Reviewed by JONATHAN LEWIS:         


PHARAOH’S CURSE. United Artists, 1957. Mark Dana, Ziva Rodann (as Ziva Shapir), Diane Brewster, George N. Neise, Alvaro Guillot, Ben Wright. Director: Lee Sholem.

   Sometimes low-budget features pleasantly surprise you. Despite a near complete lack of critical appreciation, Pharaoh’s Curse is everything you could hope for from a somewhat obscure 1950s horror film, and more.

   True, the director Lee Sholem is more widely known for churning out timely product than for any particular artistic vision. And yes, the actors and actresses in the cast are hardly household names. But if you give the movie a chance and dig a little deeper, you may just unearth a dusty little nostalgic treasure in the form of a charmingly simple archaeological-themed thriller.

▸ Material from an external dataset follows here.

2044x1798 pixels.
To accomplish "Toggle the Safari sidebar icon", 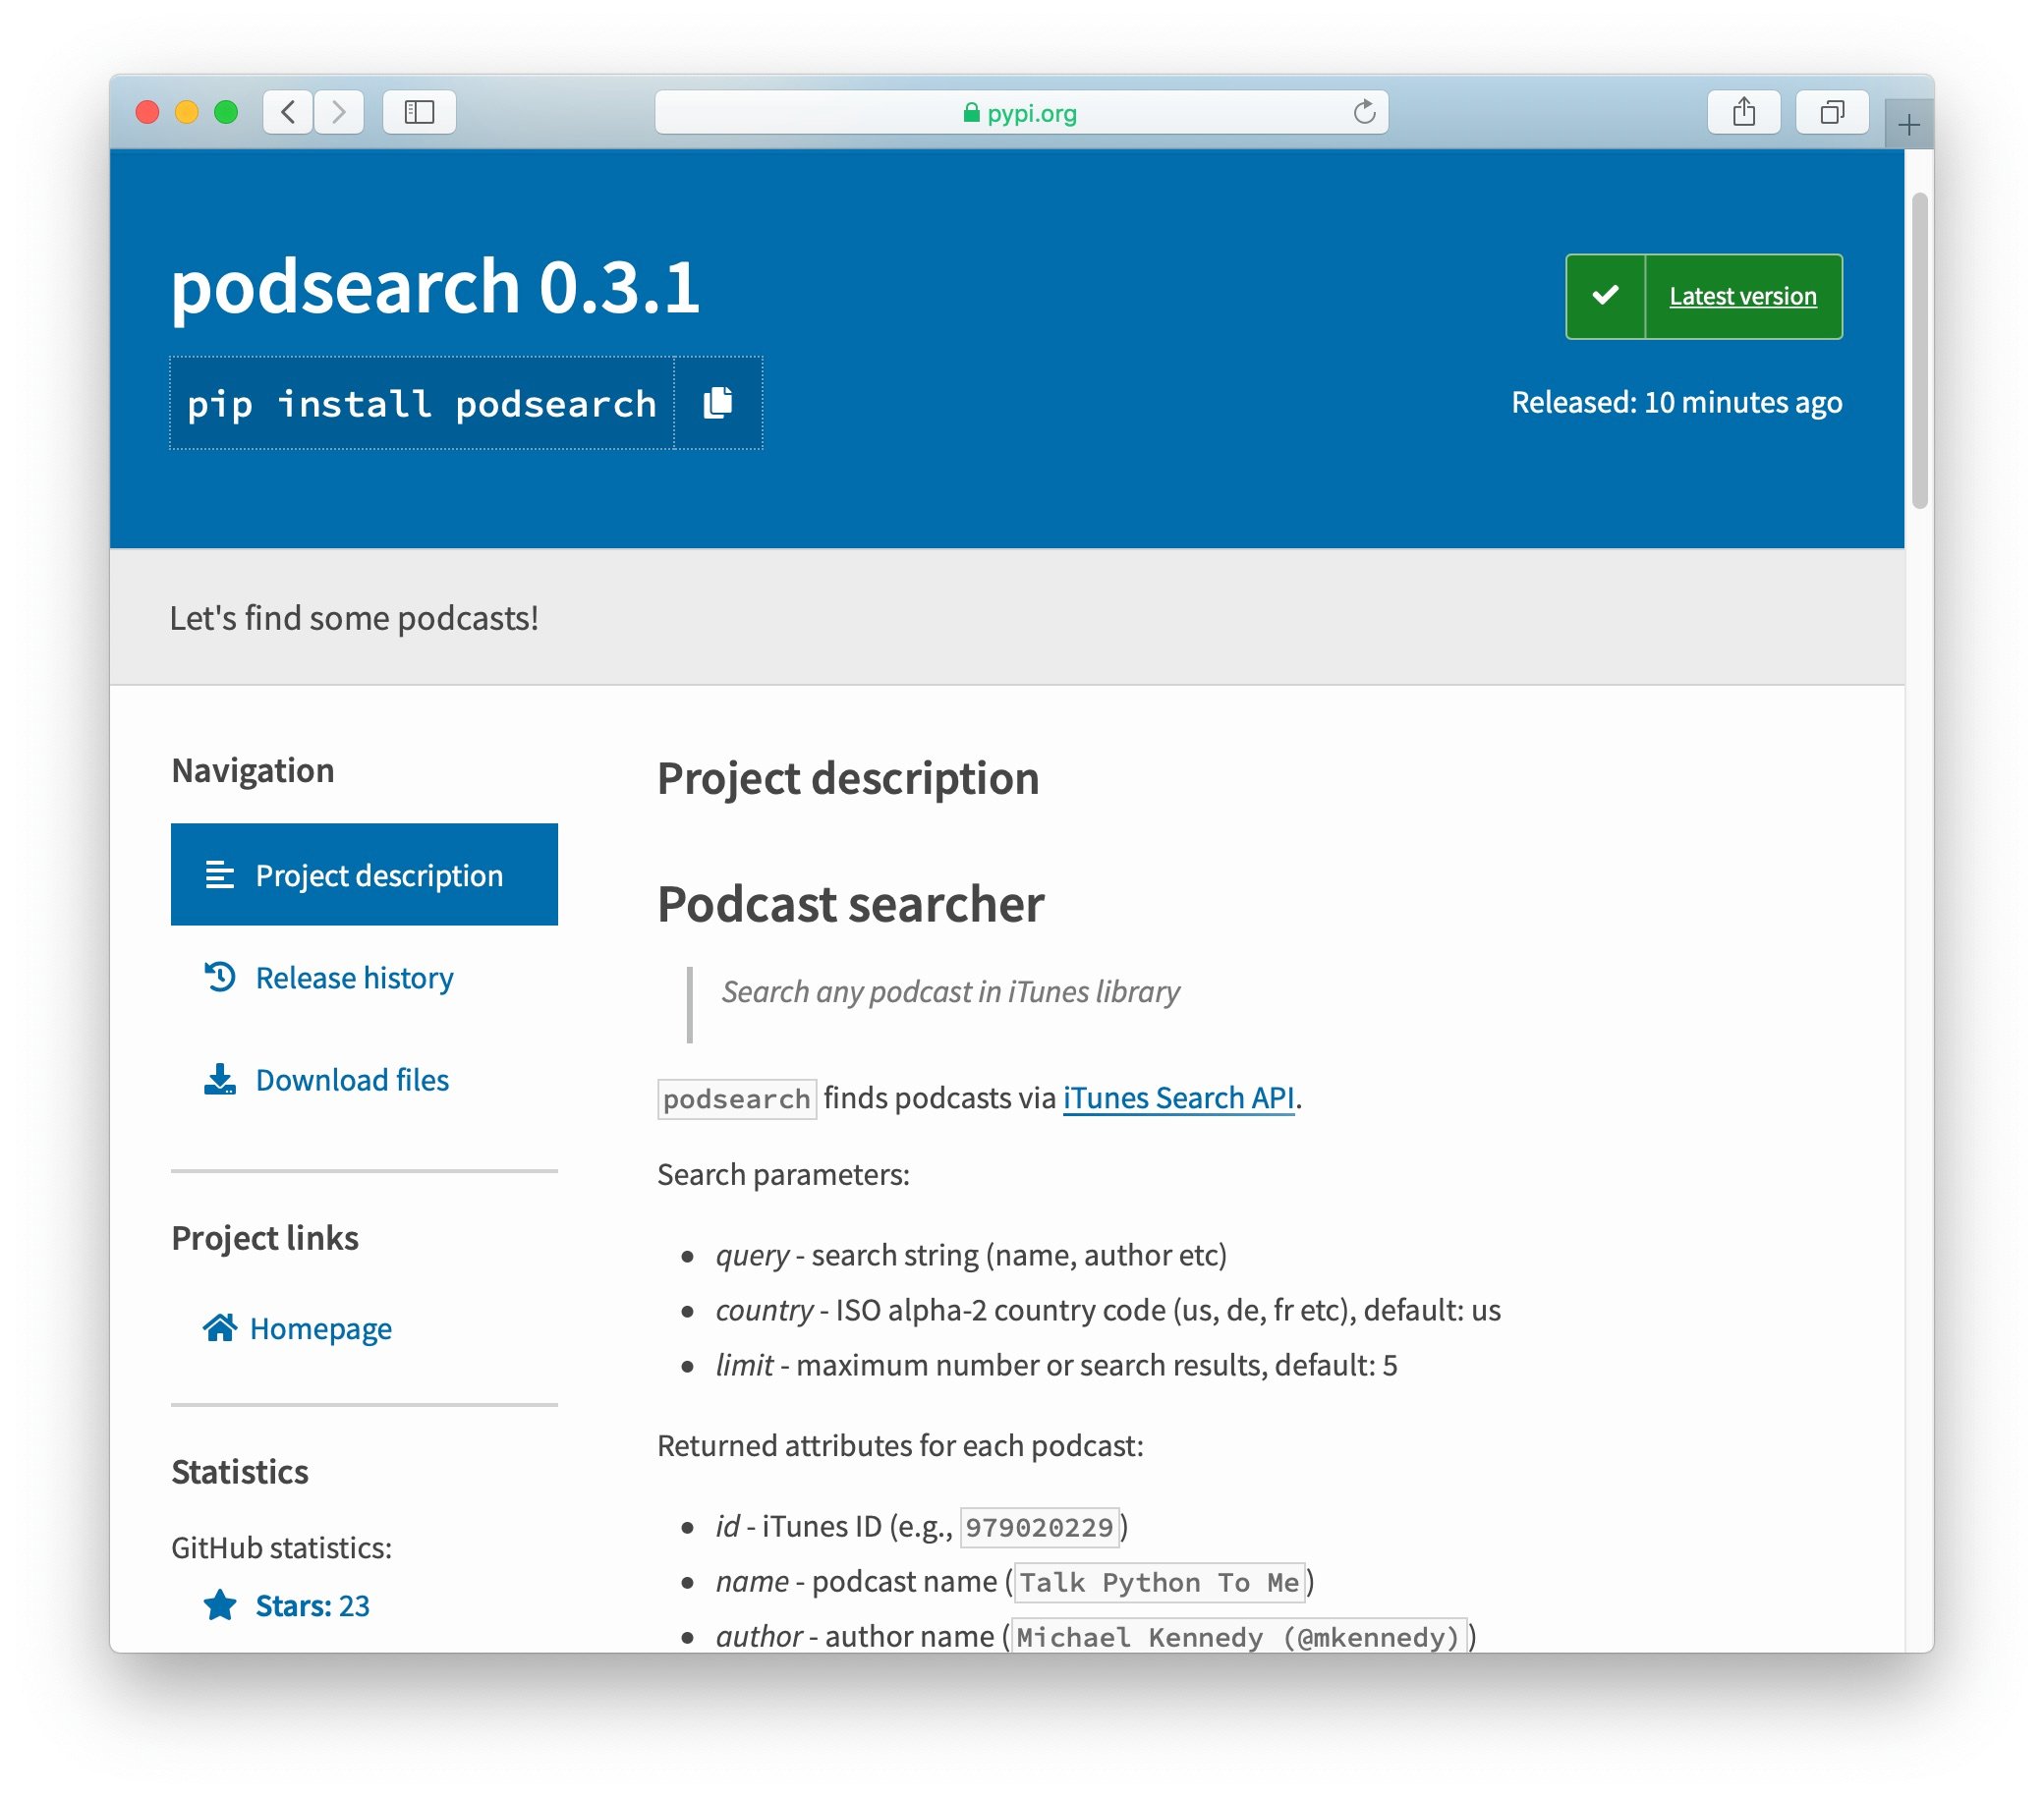I will [418, 112].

   At a running time of less than seventy minutes, Pharaoh’s Curse doesn’t indulge in too much backstory. The movie gets into the heart of the matter pretty quickly. American-accented British officer Captain Storm (how’s that for a name!) is dispatched from Cairo to find out what has happened to an international archaeological expedition.

   Along the way, Storm (Mark Dana) and his party encounter a mysterious exotic woman by the name of Simira (Israeli actress Ziva Shapir). She claims that her brother is with the expedition and that she knows the quickest way to get there. Sounds simple enough, right?

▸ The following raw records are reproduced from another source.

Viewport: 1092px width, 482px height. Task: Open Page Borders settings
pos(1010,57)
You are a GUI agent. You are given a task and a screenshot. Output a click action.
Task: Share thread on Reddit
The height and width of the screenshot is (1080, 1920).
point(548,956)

   As it turns out, the archaeological party is already knee deep in trouble, having broken the seal on a mummy’s wrappings. And you know what that means, of course! A curse and a living corpse back from the dead determined to guard his tomb against would-be grave robbers.

   There’s also the matter of Simira. Who, or what, is she exactly and what is her relationship with the ancient Egyptian past? It’s up to the intrepid Captain Storm to solve a supernatural mystery emanating like a hot desert wind out of the distant Egyptian past!

   Now don’t get me wrong. Pharaoh’s Curse is hardly of the same quality, aesthetically or dramatically, as Hammer Films’ The Mummy (1959), which I reviewed here and which stars the always wonderful to watch Peter Cushing. Pharaoh’s Curse is filmed in black and white rather than in lavish color; Death Valley, California has to stand in for Egypt; and the characters occasionally meander down the same interior hallways.

   That said, the actors all appear to be taking their roles seriously, lending this movie a spunky authenticity notably absent from so many science fiction and horror films from the same era. The movie may never be a classic, but that doesn’t stop it from being thoroughly escapist fun.